The paper "A Marketing Approach - Frank Rainsford " is a perfect example of a marketing assignment. Frank Rainsford first concern was the ability of the new restaurant outlet to attract customers. Frank has been running his barbeque restaurant for more than 30 years and appreciates how difficult it is to acquire a loyal customer base to support a restaurant. Frank believes that the opening of a new restaurant is a huge financial risk since the business will have to rely on acquiring a loyal customer base to survive; something that takes expertise and years of persistent low-cost marketing.

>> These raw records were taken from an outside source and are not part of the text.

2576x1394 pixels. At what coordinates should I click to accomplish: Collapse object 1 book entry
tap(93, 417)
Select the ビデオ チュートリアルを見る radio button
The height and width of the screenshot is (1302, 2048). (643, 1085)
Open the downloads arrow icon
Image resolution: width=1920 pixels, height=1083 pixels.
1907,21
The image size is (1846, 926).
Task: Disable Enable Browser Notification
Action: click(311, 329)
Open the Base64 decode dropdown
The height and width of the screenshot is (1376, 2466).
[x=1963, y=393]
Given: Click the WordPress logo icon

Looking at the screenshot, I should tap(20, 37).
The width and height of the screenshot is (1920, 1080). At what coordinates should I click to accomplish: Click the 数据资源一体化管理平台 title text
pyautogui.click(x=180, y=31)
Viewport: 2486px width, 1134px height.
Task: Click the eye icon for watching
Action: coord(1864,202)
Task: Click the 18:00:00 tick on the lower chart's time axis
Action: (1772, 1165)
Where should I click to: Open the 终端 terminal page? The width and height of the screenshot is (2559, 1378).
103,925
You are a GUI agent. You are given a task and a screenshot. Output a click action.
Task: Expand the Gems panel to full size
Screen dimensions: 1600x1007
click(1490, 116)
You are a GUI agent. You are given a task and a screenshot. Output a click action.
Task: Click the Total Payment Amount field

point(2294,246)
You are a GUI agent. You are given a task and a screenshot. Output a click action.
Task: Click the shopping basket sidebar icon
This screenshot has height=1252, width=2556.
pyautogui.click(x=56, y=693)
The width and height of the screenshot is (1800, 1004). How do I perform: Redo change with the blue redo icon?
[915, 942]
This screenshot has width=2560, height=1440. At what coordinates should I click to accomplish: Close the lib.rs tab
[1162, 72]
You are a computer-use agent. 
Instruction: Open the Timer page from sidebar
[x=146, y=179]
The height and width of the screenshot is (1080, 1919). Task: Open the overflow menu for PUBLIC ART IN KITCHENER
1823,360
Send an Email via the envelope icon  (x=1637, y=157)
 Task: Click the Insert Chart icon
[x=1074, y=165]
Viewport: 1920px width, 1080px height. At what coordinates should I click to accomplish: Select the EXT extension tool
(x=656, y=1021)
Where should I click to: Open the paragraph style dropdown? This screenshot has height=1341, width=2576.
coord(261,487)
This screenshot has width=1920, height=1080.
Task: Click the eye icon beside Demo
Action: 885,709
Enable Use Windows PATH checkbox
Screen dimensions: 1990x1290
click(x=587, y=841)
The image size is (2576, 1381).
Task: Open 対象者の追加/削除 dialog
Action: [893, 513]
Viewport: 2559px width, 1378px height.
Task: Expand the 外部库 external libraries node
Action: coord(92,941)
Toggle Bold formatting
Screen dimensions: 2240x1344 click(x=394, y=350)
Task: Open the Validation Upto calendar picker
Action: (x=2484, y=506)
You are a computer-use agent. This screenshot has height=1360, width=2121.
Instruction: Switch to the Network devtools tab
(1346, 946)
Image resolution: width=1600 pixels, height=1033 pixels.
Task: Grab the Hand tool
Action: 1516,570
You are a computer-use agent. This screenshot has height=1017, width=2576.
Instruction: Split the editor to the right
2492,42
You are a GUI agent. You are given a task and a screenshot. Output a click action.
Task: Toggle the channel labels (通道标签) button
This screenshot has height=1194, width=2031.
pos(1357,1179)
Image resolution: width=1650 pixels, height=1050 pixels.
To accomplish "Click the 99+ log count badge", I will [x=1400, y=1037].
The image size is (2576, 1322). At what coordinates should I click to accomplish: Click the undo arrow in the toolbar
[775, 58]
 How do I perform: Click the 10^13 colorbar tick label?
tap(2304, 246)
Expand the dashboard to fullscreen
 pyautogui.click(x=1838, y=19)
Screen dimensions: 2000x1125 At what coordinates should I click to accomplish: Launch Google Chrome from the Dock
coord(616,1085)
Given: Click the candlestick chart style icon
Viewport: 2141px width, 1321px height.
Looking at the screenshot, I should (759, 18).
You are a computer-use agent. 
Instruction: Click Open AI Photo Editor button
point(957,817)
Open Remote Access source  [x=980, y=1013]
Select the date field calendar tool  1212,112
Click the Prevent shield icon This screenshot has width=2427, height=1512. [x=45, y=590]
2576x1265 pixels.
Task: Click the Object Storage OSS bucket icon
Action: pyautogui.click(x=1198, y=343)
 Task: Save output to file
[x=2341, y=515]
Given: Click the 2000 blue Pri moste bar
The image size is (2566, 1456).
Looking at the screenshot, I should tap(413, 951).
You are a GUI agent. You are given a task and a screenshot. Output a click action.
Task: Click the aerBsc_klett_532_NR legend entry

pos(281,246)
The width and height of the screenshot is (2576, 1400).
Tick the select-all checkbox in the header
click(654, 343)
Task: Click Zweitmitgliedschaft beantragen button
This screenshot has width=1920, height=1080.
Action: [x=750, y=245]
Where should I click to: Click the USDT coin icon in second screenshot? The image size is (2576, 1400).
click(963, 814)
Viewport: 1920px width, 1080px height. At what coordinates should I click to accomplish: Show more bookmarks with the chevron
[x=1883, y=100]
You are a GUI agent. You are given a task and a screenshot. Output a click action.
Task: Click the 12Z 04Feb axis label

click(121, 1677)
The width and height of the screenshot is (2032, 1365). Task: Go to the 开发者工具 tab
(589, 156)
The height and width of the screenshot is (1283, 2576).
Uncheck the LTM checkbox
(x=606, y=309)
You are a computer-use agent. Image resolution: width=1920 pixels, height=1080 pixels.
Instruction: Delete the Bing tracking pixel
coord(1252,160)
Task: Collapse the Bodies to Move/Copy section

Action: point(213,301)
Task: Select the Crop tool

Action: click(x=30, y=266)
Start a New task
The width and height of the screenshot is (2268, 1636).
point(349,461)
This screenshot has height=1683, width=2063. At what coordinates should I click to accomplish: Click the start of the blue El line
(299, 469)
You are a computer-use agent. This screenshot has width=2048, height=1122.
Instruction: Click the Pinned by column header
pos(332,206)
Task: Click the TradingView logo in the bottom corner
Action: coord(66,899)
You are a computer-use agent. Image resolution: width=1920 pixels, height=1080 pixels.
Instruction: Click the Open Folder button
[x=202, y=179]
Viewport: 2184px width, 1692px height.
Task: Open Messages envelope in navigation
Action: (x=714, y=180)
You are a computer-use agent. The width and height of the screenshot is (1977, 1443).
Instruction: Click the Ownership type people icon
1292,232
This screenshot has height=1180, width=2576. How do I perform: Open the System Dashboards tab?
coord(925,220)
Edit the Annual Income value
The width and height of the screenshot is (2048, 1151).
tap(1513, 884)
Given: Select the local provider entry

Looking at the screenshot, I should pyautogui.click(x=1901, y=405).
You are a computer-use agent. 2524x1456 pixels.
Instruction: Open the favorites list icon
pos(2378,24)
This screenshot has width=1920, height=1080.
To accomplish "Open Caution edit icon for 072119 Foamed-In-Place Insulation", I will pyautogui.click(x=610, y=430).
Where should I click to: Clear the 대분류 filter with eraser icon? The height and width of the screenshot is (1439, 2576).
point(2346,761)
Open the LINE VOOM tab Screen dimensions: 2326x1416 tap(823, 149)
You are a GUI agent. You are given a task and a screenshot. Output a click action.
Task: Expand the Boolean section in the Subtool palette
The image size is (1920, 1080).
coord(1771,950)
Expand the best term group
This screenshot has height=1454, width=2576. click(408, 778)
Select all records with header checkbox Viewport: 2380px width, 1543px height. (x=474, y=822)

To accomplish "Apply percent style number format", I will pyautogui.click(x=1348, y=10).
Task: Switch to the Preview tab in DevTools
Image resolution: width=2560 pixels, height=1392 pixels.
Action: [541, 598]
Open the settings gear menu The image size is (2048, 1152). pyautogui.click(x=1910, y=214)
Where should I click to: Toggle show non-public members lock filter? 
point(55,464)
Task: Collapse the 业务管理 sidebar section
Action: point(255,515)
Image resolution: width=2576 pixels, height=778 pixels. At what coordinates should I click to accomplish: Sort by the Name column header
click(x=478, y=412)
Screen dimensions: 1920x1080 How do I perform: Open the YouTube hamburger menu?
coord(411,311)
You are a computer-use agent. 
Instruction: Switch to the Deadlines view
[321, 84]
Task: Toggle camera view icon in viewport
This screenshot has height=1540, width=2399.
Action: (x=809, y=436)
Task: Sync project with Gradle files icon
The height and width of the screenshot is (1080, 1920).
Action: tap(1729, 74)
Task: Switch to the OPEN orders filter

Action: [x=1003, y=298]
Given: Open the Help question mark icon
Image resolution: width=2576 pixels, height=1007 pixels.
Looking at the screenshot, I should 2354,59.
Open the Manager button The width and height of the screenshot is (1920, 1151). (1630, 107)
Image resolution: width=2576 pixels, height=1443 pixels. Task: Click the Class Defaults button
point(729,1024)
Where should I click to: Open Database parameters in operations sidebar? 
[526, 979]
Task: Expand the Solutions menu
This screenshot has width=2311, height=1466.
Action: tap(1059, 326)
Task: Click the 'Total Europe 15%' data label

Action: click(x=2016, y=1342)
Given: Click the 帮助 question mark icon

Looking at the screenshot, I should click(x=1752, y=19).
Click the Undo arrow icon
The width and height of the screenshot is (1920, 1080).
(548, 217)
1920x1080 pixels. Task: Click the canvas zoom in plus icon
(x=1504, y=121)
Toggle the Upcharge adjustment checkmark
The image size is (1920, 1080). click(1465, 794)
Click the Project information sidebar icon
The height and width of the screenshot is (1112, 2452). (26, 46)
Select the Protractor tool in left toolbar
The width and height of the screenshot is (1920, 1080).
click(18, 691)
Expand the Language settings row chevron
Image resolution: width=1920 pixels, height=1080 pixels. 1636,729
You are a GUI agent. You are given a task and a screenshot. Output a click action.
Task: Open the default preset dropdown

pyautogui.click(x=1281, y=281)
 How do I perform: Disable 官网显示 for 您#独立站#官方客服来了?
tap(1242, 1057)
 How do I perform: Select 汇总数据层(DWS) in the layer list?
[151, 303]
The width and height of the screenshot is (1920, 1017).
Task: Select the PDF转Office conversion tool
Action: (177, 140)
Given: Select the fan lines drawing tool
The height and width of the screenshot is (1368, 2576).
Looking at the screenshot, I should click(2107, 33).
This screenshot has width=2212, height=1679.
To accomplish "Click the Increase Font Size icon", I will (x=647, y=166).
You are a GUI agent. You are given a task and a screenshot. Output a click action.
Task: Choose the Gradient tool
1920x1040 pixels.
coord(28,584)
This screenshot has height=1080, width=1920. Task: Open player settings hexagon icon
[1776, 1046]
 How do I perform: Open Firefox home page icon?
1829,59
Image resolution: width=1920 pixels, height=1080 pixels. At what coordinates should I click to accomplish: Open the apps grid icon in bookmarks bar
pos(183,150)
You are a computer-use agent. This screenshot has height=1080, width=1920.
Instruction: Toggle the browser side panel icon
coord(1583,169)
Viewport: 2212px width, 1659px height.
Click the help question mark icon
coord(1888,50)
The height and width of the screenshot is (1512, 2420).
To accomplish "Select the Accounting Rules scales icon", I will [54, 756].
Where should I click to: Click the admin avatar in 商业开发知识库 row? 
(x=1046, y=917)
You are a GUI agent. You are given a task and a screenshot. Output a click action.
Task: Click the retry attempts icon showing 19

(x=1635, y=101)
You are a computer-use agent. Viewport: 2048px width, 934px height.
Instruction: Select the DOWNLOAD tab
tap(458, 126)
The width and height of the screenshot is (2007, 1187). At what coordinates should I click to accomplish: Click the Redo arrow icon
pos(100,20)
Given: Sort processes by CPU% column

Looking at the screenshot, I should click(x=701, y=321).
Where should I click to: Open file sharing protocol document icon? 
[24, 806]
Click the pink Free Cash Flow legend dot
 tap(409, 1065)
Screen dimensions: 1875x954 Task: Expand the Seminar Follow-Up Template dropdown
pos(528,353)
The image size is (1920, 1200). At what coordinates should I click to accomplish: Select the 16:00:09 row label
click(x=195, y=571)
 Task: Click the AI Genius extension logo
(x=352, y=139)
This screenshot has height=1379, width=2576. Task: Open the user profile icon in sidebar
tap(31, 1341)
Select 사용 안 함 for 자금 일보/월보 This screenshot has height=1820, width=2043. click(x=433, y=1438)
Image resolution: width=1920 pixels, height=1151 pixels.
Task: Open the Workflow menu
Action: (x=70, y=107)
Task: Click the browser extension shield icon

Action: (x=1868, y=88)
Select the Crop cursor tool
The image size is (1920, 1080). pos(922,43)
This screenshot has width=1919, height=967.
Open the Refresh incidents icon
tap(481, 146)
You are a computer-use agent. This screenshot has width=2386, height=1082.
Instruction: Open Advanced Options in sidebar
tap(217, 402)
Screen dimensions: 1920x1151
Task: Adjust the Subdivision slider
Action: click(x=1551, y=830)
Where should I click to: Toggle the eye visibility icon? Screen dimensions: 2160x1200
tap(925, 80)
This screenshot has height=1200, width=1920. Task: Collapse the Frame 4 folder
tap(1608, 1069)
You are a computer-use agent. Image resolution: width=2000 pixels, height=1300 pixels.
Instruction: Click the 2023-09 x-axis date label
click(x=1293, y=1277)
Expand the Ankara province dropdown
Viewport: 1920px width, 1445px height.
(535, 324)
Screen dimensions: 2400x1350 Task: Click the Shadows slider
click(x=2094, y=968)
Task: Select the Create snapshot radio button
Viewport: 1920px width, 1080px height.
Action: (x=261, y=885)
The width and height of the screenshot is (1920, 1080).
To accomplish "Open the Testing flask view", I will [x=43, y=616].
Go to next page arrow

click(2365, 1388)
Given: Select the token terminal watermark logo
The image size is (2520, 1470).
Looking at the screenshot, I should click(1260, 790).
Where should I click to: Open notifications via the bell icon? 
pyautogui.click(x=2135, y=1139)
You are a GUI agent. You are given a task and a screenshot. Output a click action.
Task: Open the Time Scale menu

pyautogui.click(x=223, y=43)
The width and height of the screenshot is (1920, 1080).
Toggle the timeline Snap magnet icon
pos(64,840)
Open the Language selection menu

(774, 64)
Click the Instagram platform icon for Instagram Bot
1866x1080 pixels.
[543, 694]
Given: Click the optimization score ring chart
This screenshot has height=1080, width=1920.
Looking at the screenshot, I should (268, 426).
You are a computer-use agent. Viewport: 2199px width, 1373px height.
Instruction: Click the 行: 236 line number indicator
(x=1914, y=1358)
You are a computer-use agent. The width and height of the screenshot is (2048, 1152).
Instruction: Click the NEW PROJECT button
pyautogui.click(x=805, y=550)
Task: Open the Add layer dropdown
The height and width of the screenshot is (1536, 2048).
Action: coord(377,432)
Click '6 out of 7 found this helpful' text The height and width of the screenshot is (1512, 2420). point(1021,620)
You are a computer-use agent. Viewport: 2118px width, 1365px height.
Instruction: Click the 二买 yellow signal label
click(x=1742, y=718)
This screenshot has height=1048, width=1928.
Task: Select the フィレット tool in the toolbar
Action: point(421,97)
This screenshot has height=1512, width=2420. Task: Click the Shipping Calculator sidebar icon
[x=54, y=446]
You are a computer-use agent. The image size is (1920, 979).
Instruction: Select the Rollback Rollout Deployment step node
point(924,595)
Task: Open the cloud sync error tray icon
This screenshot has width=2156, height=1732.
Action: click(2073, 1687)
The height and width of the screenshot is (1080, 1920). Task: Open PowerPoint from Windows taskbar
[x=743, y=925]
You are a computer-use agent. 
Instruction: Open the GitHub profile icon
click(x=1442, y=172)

Frank also argues that “ knowing your customers” is the key to success in the restaurant business. Frank is not sure how his son will understand the customer needs in the Darien location. Robert will have to put up a very strong argument of the new restaurant’ s competitive edge in the new location in order to allay the fear that his father harbors concerning the ability of the business to attract and retain loyal clientele. First of all, the Fairfield restaurant has succeeded simply by offering customer quality inexpensive barbeque in a family-friendly setting.
This model proved to be hugely successful. The new restaurant will implement the same best practices to attract loyal customers to a brand that is recognized nationally and unmatched in entire Connecticut. The new restaurant will also be complemented by an online ordering system and extensive digital marketing through the website and social media accounts. The choice of location has also been carefully selected by factoring in aspects such as population size and density, family size, and income levels.
It is expected that the demographic composition of Darien will support Frank’ s all American Barbeque as it is the case in Fairfield. Statistics in the business plan indicate that Americans have spent at least five percent of their disposable income on eating out. In addition, the projected 1.7% growth in GDP and 4% growth in disposable income in the coming will increase the purchasing power of the target market. This means the new restaurant will not find it difficult to attract customer provided the food and service quality is exceptionally high, while the prices are low. Franks other fear is that the ramping up of sauces’ sales might present some problem for the business since most consumers outside Fairfield locality are not aware of the brand.
The sauces are speciality products that cost higher than other sauces and may, therefore, not be competitive in the wider market. However, the results of preliminary market research indicate that the company can anticipate a 20 percent annual growth rate in the sales of sauces over the next five years. Frank’ s four styles of sauces are an added value to the restaurant's barbeque serving.
They have already proved popular with customers of a local supermarket. Roberts can initiate a product development program to improve the branding and packaging of the sauce to reflect the rich heritage of quality and value-for-money associated with Frank’ s All American Barbeque. Robert must also come up with a production plan that will lower the production cost through automation and economies of scale to lower the cost of the sauce in order to compete effectively in case the market becomes price-sensitive.
Goodman, G. (2012). Engagement Marketing: How Small Business Wins in a Socially Connected World. John Wiley & Sons.
Schindler, R. (2011). Pricing Strategies: A Marketing Approach. SAGE Publications.